En arpentant aujourd'hui le petit port catalan qui fut la fin du voyage pour
Walter Benjamin, une formidable méditation poétique et politique sur les chaos passés et peut-être à venir.
Sur le blog Charybde 27 : https://charybde2.wordpress.com/2022/01/23/note-de-lecture-
les-desordres-du-monde-walter-benjamin-a-port-bou-sebastien-rongier/
26 septembre 1940 : le philosophe
Walter Benjamin, juif et ex-allemand (la déchéance de nationalité était bien alors pratiquée avec vélocité par le régime nazi), réfugié à Paris – où la naturalisation lui a été refusée – avant la guerre et désormais en danger du fait de la politique collaborationniste antisémite du régime pétainiste (mais les soucis et les séjours en camp d'internement pour étrangers apatrides avaient commencé pour lui dès septembre 1939 et la déclaration de guerre), s'est embarqué in extremis à Marseille avec l'intention, enfin, de fuir en Espagne.

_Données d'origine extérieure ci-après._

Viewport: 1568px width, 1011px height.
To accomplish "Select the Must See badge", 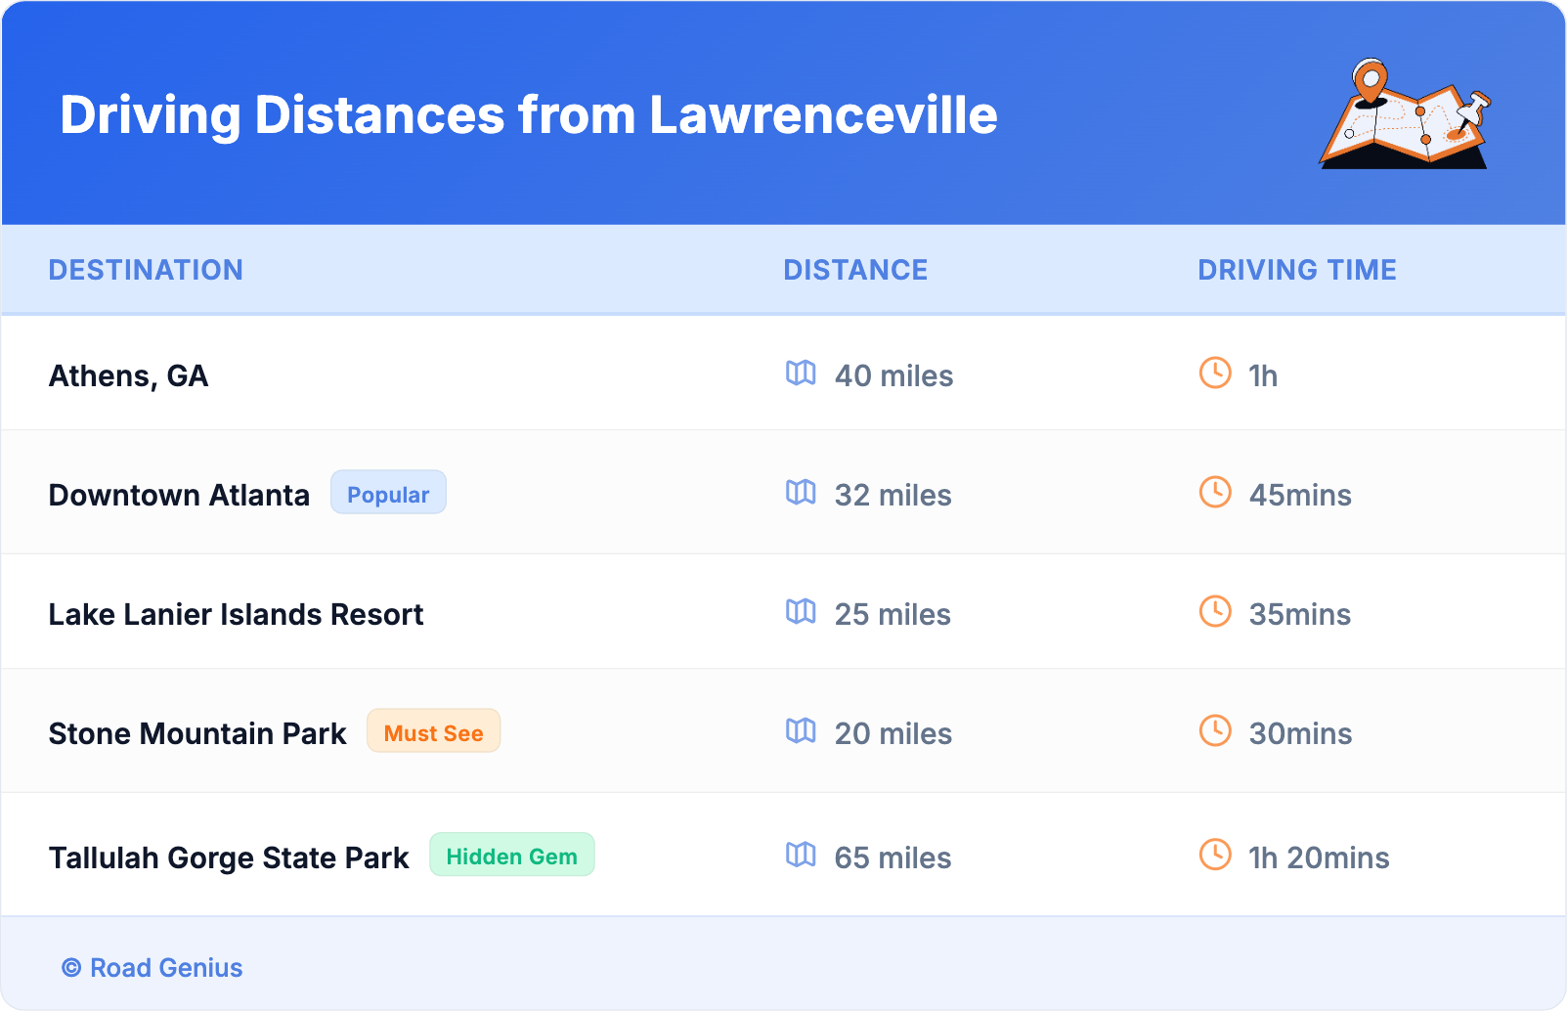I will click(x=433, y=731).
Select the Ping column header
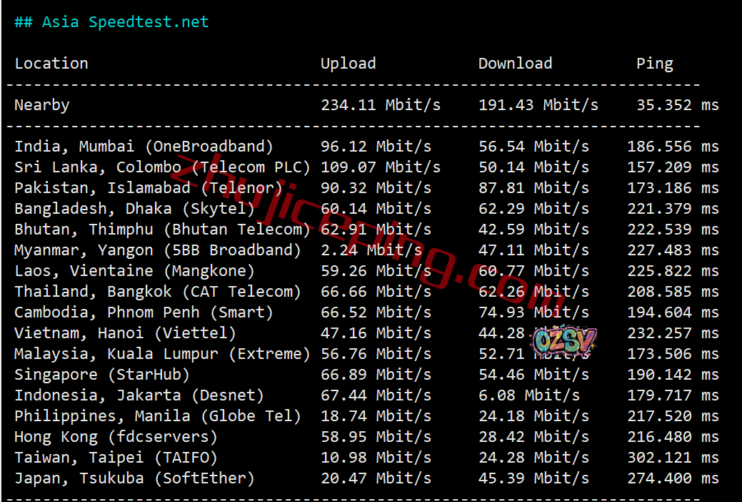The width and height of the screenshot is (742, 502). 654,64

Mais débarqué à Port-Vendres, franchissant clandestinement la frontière pour parvenir à Port-Bou, il y est pris dans un micmac administratif pourtant ponctuel, et ne supportant plus l'idée d'être livré à ses bourreaux, il se suicide dans le petit port catalan en absorbant une dose massive de stupéfiants qu'il avait conservée au cas où, justement.
Avec ce «
Les désordres du monde », publié en 2017 chez Pauvert,
Sébastien Rongier nous offre une sublime plongée, songeuse et mélancolique, mais néanmoins politiquement acérée, dans le tourbillon terrible des derniers mois de
Walter Benjamin, dans ce moment d'oscillation cruelle où le philosophe, tout entier absorbé dans ses recherches parisiennes en bibliothèque pour son jamais totalement achevé «
Baudelaire », sent bien le péril monter mais ne s'en « occupe » pas vraiment, tout en minimisant lourdement ses difficultés quotidiennes et financières auprès de ses amis qui s'inquiètent, de là où ils ont déjà pu se réfugier (et c'est le cas notamment de
Adorno et de
Horkheimer aux Etats-Unis) ou presque à ses côtés, mais lancés dans l'échappée de manière nettement plus volontariste (que l'on songe alors à
Hannah Arendt). Et de nous être offerte dans le cadre d'une pérégrination familiale dans le Port-Bou d'aujourd »hui, où seul le monument de Dani Karavan dédié à l'auteur posthume de «
Paris, capitale du XIXe siècle » semble vouloir se distinguer, pérégrination pas véritablement psychogéographique, mais laissant pénétrer la terrible absence de magie des lieux dans nos perceptions, cette méditation tragique n'en prend que davantage de puissance poétique et politique (on songera certainement, dans un registre pourtant fort différent, à l'également décisif « Narré des îles Schwitters » de
Patrick Beurard-Valdoye, à propos d'une autre échappée à l'Allemagne nazie).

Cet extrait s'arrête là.